The easiest way to fix this is to make sure you use using blocks on disposable objects:
for (int i = 0; i < ops1; i++)
{
Uri myUri = new Uri(site);
WebRequest myWebRequest = WebRequest.Create(myUri);
//myWebRequest.Timeout = 200;
using (WebResponse myWebResponse = myWebRequest.GetResponse())
{
// Do what you want with myWebResponse.Headers.
} // Your response will be disposed of here
}
Another solution is to allow 200 concurrent connections to the same host. However, unless you're planning to multi-thread this operation so you'd need multiple, concurrent connections, this won't really help you:
ServicePointManager.DefaultConnectionLimit = 200;
When you're getting timeouts within code, the best thing to do is try to recreate that timeout outside of your code. If you can't, the problem probably lies with your code. I usually use cURL for that, or just a web browser if it's a simple GET request.
** In reality, you're actually requesting the first chunk of data from the response, which contains the HTTP headers, and also the start of the body. This is why it's possible to read HTTP header info (such as Content-Encoding, Set-Cookie etc) before reading from the output stream. As you read the stream, further data is retrieved from the server. WebRequest's connection to the server is kept open until you reach the end of this stream (effectively closing it as it's not seekable), manually close it yourself or it is disposed of. There's more about this here.

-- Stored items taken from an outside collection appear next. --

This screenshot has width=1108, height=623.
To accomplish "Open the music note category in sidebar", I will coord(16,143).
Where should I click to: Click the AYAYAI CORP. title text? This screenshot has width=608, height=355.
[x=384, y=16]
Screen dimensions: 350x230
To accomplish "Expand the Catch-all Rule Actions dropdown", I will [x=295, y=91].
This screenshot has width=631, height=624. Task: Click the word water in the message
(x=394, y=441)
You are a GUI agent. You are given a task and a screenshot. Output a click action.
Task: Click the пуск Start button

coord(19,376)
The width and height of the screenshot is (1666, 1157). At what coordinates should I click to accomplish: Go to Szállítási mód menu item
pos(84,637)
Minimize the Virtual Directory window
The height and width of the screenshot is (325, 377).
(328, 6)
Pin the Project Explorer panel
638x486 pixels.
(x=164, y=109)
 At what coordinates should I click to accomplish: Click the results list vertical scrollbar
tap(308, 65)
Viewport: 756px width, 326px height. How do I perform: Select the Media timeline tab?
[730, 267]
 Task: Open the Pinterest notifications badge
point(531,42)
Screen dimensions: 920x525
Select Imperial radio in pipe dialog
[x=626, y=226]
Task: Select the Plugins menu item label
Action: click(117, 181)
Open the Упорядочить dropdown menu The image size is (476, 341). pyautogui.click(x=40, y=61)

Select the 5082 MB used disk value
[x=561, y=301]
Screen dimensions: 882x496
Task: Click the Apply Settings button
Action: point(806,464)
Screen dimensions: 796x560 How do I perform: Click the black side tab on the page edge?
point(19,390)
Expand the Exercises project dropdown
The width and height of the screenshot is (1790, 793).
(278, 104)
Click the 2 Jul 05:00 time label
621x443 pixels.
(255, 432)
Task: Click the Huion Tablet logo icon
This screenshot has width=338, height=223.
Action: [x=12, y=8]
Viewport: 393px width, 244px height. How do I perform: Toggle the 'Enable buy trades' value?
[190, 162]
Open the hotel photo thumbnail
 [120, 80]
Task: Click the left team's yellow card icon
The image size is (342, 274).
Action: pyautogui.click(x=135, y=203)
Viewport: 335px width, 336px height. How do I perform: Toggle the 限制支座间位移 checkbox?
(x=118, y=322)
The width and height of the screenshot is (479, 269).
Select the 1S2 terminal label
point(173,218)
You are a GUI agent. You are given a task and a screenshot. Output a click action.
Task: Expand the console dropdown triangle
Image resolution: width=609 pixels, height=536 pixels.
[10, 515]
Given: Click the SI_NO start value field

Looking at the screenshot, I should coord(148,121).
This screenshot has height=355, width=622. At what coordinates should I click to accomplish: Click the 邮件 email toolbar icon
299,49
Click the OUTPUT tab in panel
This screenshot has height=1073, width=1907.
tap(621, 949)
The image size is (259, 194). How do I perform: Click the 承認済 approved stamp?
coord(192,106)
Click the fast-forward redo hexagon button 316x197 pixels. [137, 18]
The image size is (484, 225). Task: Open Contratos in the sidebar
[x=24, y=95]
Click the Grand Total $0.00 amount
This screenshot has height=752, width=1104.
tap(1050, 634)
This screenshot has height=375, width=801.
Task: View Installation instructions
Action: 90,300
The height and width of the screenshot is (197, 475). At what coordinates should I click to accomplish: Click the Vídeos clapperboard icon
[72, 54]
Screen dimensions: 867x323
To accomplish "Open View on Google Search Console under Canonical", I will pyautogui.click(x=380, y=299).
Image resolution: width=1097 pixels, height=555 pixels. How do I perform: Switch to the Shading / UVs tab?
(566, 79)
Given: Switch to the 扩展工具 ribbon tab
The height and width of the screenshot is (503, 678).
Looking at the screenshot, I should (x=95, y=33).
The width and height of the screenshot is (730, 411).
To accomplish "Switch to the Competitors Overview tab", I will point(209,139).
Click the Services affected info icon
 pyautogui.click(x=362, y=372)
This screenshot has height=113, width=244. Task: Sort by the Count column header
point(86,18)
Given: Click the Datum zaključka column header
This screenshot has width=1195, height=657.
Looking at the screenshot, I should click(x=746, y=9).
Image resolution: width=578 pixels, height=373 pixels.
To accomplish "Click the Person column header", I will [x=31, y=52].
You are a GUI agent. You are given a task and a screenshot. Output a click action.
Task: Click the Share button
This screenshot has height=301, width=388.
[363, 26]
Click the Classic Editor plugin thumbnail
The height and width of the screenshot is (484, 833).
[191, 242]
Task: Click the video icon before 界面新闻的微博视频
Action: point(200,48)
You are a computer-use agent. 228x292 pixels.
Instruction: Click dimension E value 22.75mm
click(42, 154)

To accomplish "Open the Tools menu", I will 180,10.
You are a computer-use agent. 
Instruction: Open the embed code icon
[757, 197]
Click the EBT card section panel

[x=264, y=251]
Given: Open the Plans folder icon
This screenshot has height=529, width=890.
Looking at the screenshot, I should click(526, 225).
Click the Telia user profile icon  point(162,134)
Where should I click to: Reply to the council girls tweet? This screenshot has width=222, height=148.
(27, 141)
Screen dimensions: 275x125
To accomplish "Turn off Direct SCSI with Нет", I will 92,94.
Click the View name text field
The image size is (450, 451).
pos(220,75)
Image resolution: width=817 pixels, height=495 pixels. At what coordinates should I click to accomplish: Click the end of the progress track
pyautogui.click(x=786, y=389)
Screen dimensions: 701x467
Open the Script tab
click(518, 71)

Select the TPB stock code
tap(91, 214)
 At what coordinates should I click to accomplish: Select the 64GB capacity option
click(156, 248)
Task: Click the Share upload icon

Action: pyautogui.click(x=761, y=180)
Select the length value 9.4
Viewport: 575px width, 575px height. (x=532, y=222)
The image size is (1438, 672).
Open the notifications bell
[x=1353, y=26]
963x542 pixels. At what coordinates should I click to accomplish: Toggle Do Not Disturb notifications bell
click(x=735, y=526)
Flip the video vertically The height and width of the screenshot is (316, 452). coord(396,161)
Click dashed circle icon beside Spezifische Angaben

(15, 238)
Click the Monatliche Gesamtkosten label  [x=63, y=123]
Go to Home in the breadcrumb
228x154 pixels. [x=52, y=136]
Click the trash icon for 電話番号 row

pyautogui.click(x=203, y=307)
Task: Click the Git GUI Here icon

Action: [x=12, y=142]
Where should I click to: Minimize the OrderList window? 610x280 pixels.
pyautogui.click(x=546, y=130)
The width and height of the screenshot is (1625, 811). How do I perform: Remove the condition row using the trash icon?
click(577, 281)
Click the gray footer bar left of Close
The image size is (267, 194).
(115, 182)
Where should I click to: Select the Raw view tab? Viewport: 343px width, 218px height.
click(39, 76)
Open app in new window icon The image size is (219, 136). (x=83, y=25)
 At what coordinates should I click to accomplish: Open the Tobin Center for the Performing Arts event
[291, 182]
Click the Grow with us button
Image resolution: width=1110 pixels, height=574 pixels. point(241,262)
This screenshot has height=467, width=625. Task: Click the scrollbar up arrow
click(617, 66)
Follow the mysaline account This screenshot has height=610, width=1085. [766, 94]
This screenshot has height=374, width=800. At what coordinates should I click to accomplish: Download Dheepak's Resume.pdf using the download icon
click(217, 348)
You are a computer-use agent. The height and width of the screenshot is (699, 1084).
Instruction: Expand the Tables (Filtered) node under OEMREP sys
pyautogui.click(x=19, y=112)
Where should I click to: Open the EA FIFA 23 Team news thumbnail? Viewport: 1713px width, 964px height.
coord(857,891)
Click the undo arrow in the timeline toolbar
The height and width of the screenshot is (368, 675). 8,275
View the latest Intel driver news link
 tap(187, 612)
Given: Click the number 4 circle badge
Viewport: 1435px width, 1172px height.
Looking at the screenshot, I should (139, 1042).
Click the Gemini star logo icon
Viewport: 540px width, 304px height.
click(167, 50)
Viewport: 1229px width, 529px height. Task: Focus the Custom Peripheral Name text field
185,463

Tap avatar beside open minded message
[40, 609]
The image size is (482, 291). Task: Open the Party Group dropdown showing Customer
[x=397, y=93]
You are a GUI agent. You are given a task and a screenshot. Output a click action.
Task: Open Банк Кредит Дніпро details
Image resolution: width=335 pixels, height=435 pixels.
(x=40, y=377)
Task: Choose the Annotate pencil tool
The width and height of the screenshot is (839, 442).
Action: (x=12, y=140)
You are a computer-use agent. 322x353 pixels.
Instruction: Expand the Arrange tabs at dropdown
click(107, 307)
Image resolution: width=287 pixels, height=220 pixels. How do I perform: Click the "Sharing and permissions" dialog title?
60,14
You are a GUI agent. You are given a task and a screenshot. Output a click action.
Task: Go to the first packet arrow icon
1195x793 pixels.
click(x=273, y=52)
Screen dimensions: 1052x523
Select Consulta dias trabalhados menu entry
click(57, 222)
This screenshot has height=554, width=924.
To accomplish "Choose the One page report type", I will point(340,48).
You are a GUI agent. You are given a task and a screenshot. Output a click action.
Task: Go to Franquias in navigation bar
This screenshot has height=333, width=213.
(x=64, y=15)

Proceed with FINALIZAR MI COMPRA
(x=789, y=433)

proxy issue can cause this. IIS webconfig put this in
<defaultProxy useDefaultCredentials="true" enabled="true">
<proxy usesystemdefault="True" />
</defaultProxy>
I remember I had the same problem a while back using WCF due the quantity of the data I was passing. I remember I changed timeouts everywhere but the problem persisted. What I finally did was open the connection as stream request, I needed to change the client and the server side, but it work that way. Since it was a stream connection, the server kept reading until the stream ended.